Work to complete: Among the entries below, extract exactly the lines that run from the one with "Data Protection (37, 2518)" through the one with "MiCollab (61, 511)", both ends included.
——————
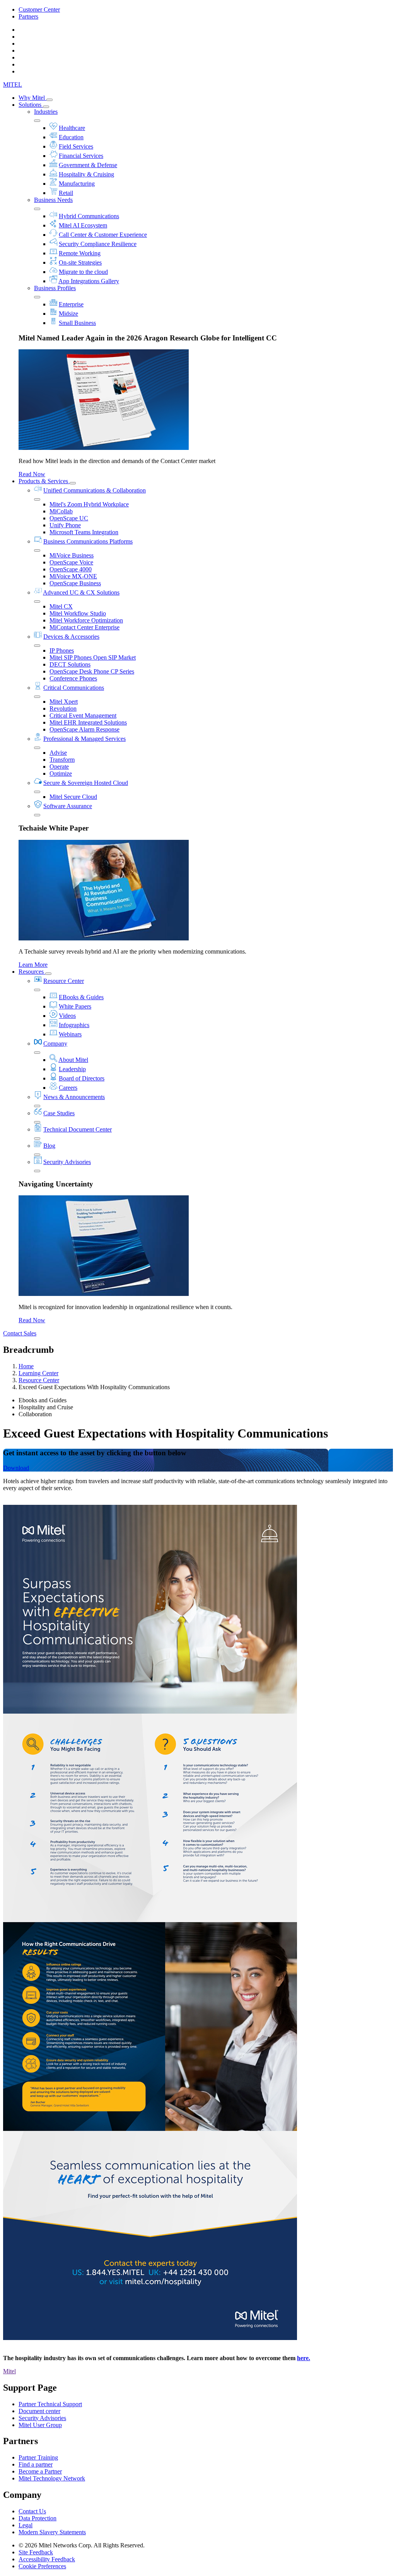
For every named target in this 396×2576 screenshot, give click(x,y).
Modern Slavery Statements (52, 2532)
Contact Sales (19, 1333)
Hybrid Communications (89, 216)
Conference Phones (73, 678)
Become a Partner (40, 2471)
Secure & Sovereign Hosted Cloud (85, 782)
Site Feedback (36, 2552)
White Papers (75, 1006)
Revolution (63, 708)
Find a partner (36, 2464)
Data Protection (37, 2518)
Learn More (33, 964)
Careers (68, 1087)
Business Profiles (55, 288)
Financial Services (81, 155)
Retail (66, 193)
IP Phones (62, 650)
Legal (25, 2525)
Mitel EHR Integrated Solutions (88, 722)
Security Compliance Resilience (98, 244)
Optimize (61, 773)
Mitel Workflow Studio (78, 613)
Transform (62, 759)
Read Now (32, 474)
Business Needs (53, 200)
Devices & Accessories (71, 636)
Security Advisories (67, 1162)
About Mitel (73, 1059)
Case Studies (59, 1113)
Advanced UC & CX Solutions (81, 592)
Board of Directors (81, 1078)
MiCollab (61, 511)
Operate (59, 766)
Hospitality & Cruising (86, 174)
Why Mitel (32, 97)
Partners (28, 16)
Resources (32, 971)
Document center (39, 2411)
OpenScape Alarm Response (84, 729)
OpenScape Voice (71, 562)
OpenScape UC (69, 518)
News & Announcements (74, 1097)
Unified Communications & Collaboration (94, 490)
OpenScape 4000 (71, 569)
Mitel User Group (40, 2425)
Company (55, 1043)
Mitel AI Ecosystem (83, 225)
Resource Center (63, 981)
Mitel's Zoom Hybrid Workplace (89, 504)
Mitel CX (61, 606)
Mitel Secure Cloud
——————
Result for this exercise:
Data Protection (37, 2518)
Learn More (33, 964)
Careers (68, 1087)
Business Profiles (55, 288)
Financial Services (81, 155)
Retail (66, 193)
IP Phones (62, 650)
Legal (25, 2525)
Mitel EHR Integrated Solutions (88, 722)
Security Compliance Resilience (98, 244)
Optimize (61, 773)
Mitel Workflow Studio (78, 613)
Transform (62, 759)
Read Now (32, 474)
Business Needs (53, 200)
Devices & Accessories (71, 636)
Security Advisories (67, 1162)
About Mitel (73, 1059)
Case Studies (59, 1113)
Advanced UC & CX Solutions (81, 592)
Board of Directors (81, 1078)
MiCollab (61, 511)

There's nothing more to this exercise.